On the other side of the obstacle course that President Barack Obama must clear to get his health care overhaul, a final trapdoor is lurking: the divisive politics of abortion.

The issue pits House Democrats against each other just when Obama is calling on them to unite for one last push on health care in a perilous election year. The fate of the sweeping legislation to expand coverage and revamp the health insurance market hangs in the balance.

House Democrats opposed to abortion, as well as their counterparts who support abortion rights, are resisting funding restrictions on the procedure spelled out in the Senate health care overhaul bill. But the plan Democratic leaders have worked out for the health care endgame calls for House Democrats to pass that same Senate bill, with little prospect of changing the abortion language.

Although each chamber is also supposed to pass a companion package of agreed-upon changes, abortion funding is not among them. It doesn't appear likely to be included.

Speaker Nancy Pelosi vented her frustration Thursday, telling reporters she will not stand for health care legislation getting dragged down in a battle over abortion. "This is not about abortion," said Pelosi, D-Calif. "This is a bill about providing quality affordable health care for all Americans."

She may not have a choice, says a leading abortion foe.

Rep. Bart Stupak, D-Mich., says he and a dozen fellow Democrats who supported the House bill will vote against it this time unless the Senate language is replaced with stiffer restrictions previously adopted by the House. The House health care bill passed by 220-215 last November, only after Pelosi was forced to give Stupak a floor vote that incorporated his strict abortion funding provision in the measure.

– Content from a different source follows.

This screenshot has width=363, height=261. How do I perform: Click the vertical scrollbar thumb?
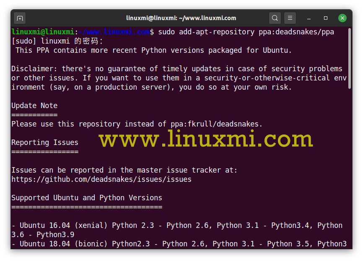point(350,58)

Nothing has changed, said Stupak. "I don't think they have the votes to pass it," he said.

It's not clear, however, that every lawmaker who voted with Stupak the first time will stick with him.

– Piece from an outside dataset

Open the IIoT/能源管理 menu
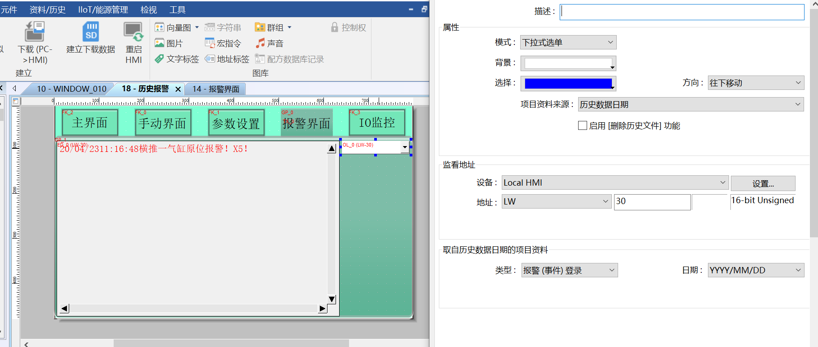This screenshot has height=347, width=818. click(x=103, y=9)
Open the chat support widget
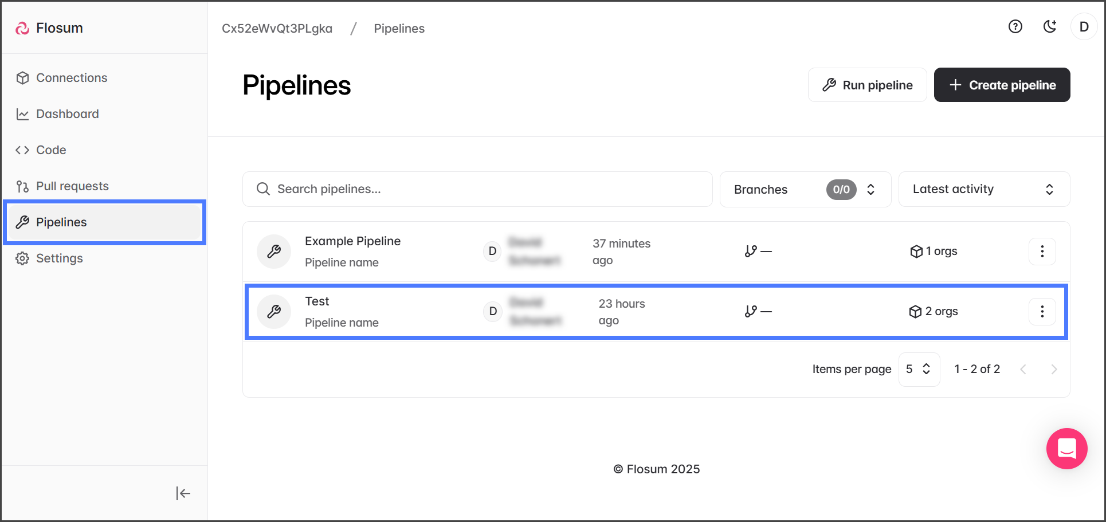The width and height of the screenshot is (1106, 522). pyautogui.click(x=1066, y=449)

Rep. Dale Kildee said he's keeping an open mind as he studies the Senate bill. "I'm looking at the language in the Senate bill to see if it carries out the purpose of the Hyde amendment," said Kildee, D-Mich. "If it does so to my satisfaction, I think I could go along with it."

The long-standing Hyde amendment bars federal funding for abortion except in cases of rape, incest or to save the mother's life.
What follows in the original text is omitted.